Identifying brain regions activated by KET
We further employed quantitative methods to identify the brain regions activated by KET across the entire brain. Our findings concur with previous studies, numerous cortical regions associated with somatosensory, auditory, visual, and movement were activated (Figure 4A and C, Supplementary Figure 1, Supplementary Table 2). Additionally, we identified several innovative observations that enrich the current understanding in this field. To provide a clearer overview of our findings, we categorized the activated brain areas based on their functions: (1) Arousal: Several nuclei associated with arousal were activated,includingtheprelimbicarea(PL),infralimbiccortex(ILA), paraventricular nucleus of the thalamus (PVT), sublaterodorsal nucleus (SLD), and dorsal raphe (DR). Prior evidence indicates that the PL/ILA and PVT regions play a role in regulating sleep and arousal in both cortical and subcortical areas [20]. The SLD has been reported to stabilize REM sleep, while dopaminergic neurons in the DR are involved in sleep-wake regulation [21, 22]. (2) Pain modulation, KET significantly activated pain-related areas such as the anterior cingulate cortex (ACA) in the cortex [23], the anterior pretectal nucleus (APN) in the thalamus, which is known to be involved in managing chronic pain [24], and the anterior periaqueductal gray (PAG) region and medial prefrontal cortex (mPFC), both part of the endogenous pain inhibitory pathway [25, 26],. Additionally, the activation of the locus coeruleus (LC) in the midbrain may contribute to KET’s analgesic effects [27]. (3) Neuroendocrine regulation: The paraventricular hypothalamic nucleus (PVH) and supraoptic nucleus (SON), which are neuroendocrine-related regions, were also activated [18, 28]. (4) Movement: Subcortical nuclei associated with movement, such as the subthalamic nucleus (STN) and nucleus incertus (NI), were prominently activated by KET administration [29, 30]. (5) Connectivity: We observed significant activation of the nucleus reunions (Re) located in the thalamus, which receives substantial afferent input from limbic structures and serves as a connector linking the hippocampus to the medial prefrontal cortex [31]. In summary, our study identified extensive activation of cortical and subcortical nuclei during KET anesthesia, encompassing regions related to arousal, pain modulation, neuroendocrine regulation, movement, and connectivity.
Identifying brain regions activated by ISO
In our study, we aimed to identify brain regions activated by ISO and compare these with those activated by KET. We began by summarizing previously reported ISO activated nuclei, including PIR, LSd/LSv, CeA in the cortex and striatum, and VLPO, MnPO, EW, NTS, LC, ventral group of the dorsal thalamus (VeN), and area postrema (AP) in the hypothalamus and midbrain (Supplementary Table 3).
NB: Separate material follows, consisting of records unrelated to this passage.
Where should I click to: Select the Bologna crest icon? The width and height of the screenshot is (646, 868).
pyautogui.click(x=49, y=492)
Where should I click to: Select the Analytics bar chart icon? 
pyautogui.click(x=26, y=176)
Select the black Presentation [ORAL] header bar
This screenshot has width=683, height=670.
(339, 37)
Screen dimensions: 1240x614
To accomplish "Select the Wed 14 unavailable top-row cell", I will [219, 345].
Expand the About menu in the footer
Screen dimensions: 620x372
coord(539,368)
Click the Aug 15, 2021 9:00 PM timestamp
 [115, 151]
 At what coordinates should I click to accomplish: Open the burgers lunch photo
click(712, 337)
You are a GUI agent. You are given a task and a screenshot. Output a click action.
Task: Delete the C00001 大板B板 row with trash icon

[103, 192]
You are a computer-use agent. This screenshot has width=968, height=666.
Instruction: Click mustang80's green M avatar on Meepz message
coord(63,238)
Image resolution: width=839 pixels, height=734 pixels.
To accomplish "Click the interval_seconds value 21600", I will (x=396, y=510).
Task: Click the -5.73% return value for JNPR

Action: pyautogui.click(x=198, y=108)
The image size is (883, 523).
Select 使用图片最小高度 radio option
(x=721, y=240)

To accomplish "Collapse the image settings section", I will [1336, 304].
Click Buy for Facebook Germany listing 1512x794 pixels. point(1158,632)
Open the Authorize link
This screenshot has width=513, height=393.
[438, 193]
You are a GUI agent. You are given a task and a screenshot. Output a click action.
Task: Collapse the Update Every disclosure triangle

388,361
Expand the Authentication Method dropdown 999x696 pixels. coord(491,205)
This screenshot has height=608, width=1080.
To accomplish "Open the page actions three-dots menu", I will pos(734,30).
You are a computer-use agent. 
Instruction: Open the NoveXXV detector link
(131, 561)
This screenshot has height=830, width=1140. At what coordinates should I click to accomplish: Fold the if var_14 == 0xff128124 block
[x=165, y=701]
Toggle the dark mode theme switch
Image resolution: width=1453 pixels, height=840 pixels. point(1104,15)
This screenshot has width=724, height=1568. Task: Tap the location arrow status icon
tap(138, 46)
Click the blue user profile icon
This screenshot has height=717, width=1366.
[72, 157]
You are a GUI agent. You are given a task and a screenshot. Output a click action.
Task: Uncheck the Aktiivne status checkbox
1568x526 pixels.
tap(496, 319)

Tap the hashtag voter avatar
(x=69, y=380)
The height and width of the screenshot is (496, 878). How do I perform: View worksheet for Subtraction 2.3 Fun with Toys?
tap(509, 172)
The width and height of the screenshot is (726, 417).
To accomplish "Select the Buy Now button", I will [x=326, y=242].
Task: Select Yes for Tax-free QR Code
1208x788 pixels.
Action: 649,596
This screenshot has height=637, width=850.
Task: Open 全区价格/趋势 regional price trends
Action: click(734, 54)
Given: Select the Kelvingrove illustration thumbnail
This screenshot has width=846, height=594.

We subsequently conducted a comprehensive MATLAB-based analysis of c-Fos expression throughout the entire brain, uncovering previously undetected activated nuclei (Figure 5A, Supplementary Figure 2). Newly identified activated nuclei in the CTX and the CNU included PL/ILA and ENT, aPVT in the thalamus, TU, ARH, PVi, and PVH in the hypothalamus, and PB in the hindbrain. All nuclei activated by ISO in this study were functionally classified and depicted in Figure 5C. Our results confirmed the activation of several brain regions involved in sleep-wakefulness regulation, such as the prelimbic area (PL) and infralimbic areas (ILA), and the anterior paraventricular nucleus (aPVT), leads to increased NREM sleep and decreased wakefulness [20]. Additionally, we observed activation in previously reported analgesia-related nuclei, including CeA and LC, as well as the parabrachial nucleus (PB) [18, 27, 32]. We also found activation in neuroendocrine function-related nuclei of the hypothalamus, such as TU, PVi, ARH, PVH, and SON. Moreover, we identified activations related to ISO induced side effects, such as in the piriform cortex (PIR) [33] and ENT [34]. which may be stimulated by ISO odor, and the solitary tract nucleus (NTS), potentially responsible for ISO induced vomiting [35]. The only activated nucleus in the midbrain was the Edinger-Westphal nucleus (EW). Recent research has found that sevoflurane activates EW and is involved in sleep induction and maintenance of anesthesia, suggesting its crucial role in general anesthesia [36]. By comparing the ISO and KET induced c-Fos expression, we summarized the brain regions activated by both anesthetics in Figure 5D. Despite variations in molecular targets, the coactivation of regions such as PL/ILA, aPVT, CeA, PVH, SON, EW, PB, LC, and NTS by both ISO and KET suggests an overlapping neuronal circuitry that influences sleep-wake regulation, analgesia, and neuroendocrine functions. This shared neural circuitry may potentially offer a common mechanism across the two anesthetics for the maintenance of general anesthesia.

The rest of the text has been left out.